You could feel the sense of excitement in the air… the anticipation that our long dark winter might soon be drawing to a close. It is still a little early to expect a full onset of spring, but the sense of hope has begun. Everyone has started to peek their heads out of their homes again. The streets were busier with pedestrians, while the buses seemed to have a little more room (I wasn’t standing in some man’s arm pit with a woman’s purse pushing into my bottom). Not only did the weather seem more open, so did the general population’s mood.
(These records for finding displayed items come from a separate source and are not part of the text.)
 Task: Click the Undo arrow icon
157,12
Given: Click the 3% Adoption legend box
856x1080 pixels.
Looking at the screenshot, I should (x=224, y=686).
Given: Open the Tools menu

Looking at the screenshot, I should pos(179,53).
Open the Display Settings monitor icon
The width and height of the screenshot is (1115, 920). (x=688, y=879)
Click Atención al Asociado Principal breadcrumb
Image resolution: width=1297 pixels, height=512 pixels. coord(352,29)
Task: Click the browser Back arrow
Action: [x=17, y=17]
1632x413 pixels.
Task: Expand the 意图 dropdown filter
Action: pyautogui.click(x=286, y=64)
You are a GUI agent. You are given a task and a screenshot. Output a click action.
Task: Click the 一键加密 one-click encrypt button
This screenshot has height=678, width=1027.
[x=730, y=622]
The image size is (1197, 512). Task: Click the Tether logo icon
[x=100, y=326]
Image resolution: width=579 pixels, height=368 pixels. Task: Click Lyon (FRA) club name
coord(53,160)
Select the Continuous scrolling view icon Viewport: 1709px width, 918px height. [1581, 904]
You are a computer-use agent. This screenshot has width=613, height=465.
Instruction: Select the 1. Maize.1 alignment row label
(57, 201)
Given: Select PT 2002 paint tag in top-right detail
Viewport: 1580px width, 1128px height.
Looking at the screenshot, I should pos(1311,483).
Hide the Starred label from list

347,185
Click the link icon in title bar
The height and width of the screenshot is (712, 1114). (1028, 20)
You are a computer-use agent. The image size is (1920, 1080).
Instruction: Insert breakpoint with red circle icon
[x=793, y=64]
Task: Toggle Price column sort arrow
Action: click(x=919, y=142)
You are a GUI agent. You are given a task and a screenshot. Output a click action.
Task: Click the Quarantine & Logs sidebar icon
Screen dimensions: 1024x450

This lightness of heart is really absent here over the winter. I feel like we all live under the same dark cloud of gloom. I remember the first time I heard some one talk about seasonal depression. I thought it was just a hoax, made up by people who were to scared to handle a real Canadian Winter. I need to publically apologise to all of you, for so drastically underestimating the seriousness of this condition. Since living here and suffering through the dark winter, when the sun can’t shine through the pollution ( a Canadian paper recently list the city I live in as one of the top most polluted in the world), when temperatures of -15 seem like a fairly nice day, or when all of our friends would just rather stay inside than endure the elements to come and visit you (mind you I only offered them to come over, so that I didn’t have to get bundled up in my winter gear to go to their place), I have had to face the reality of seasonal depression. It has never gotten to the point I can’t get out of bed, or function through daily activities, but everything I do in the winter feels like it is being done in slow motion, under a black cloud. And it is not just me, it is the whole city, we have a population of between 3-5 million people and we almost all collectively spend the winter struggling with feeling down.
But some how the darkness of those long winter days, make a day like today, days when March comes in like a gentle lamb, seem even more refreshing and reviving.